After kidney transplant, kids who developed anti-human leukocyte antibodies against their donor kidney, known as de novo donor-specific antibodies (dnDSA) were found to be more likely to experience carotid intima-media thickening (CIMT) than those without these antibodies, according to preliminary research presented May 7, 2019, during the 10th Congress of the International Pediatric Transplant Association.
dnDSA play a key role in the survival of a transplanted organ.
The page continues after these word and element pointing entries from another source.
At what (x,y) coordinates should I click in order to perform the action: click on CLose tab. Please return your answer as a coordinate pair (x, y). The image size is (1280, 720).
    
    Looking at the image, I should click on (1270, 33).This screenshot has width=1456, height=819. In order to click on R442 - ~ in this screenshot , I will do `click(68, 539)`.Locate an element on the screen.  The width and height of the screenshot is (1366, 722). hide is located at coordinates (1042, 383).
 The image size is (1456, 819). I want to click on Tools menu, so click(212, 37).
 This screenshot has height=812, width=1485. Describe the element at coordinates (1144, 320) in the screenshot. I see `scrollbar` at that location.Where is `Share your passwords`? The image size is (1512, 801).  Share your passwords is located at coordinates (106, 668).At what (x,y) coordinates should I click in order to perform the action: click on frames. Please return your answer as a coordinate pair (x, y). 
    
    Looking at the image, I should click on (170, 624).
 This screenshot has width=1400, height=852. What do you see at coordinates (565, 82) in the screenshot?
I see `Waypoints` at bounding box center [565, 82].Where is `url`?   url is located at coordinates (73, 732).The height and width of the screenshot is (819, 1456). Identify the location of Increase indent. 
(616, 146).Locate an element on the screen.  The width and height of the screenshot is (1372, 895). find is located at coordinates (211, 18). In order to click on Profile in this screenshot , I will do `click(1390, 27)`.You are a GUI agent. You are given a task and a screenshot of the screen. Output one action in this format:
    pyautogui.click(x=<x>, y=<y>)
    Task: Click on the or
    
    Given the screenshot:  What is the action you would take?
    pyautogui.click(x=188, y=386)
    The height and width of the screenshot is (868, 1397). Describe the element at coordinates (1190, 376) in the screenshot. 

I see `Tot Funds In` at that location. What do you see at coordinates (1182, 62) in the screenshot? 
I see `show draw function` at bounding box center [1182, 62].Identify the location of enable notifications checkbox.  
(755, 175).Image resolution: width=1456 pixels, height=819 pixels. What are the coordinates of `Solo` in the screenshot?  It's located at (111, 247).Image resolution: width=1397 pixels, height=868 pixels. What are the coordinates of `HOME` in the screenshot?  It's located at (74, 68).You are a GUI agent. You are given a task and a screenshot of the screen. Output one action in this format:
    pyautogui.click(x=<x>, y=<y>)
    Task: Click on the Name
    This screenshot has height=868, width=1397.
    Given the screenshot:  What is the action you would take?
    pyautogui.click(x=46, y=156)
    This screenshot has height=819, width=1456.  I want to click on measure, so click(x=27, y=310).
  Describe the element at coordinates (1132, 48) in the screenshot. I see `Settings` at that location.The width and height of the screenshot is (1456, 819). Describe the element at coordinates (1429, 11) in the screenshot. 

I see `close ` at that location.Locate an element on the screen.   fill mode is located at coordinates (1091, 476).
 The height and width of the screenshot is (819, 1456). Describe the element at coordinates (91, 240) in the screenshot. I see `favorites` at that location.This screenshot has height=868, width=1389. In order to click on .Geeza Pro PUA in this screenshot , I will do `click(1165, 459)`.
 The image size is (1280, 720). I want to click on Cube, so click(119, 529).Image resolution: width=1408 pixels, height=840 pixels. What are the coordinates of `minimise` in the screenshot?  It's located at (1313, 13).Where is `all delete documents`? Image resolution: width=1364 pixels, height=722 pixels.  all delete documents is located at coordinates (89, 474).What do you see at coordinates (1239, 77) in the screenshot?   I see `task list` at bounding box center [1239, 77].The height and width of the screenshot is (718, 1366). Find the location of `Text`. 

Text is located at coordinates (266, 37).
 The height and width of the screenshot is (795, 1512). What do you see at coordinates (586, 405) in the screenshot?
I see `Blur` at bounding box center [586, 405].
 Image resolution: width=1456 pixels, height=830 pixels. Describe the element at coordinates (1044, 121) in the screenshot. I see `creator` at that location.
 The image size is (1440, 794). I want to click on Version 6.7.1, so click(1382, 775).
While human leukocyte antibodies protect the body from infection, dnDSA are a major cause of allograft loss. CIMT measures the thickness of the intima and media layers of the carotid artery and can serve as an early marker of cardiac disease.
However, this phenomenon has not been studied extensively in children who receive kidney transplants.
"In this prospective controlled cohort study, we compared outcomes among patients who developed dnDSA with transplant recipients who did not develop dnDSA and with race-matched healthy kids," says Kristen Sgambat, Ph.D., a pediatric renal dietitian at Children's National who was the study's lead author. "Children with dnDSA after transplant had 5.5% thicker CIMT than those who did not have dnDSA. Being African American was also independently associated with a 9.2% increase in CIMT among transplant recipients."
Additional studies will need to be conducted in larger numbers of pediatric kidney transplant recipients to verify this preliminary association, Sgambat adds.
10th Congress of the International Pediatric Transplant Association presentation:
* "Circulating de novo donor-specific antibodies and carotid intima-media thickness in pediatric kidney transplant recipients."
Kristen Sgambat, Ph.D., pediatric renal dietitian and study lead author; Sarah Clauss, M.D., cardiologist and study co-author; and Asha Moudgil, M.D., Medical Director, Transplant and senior study author, all of Children's National.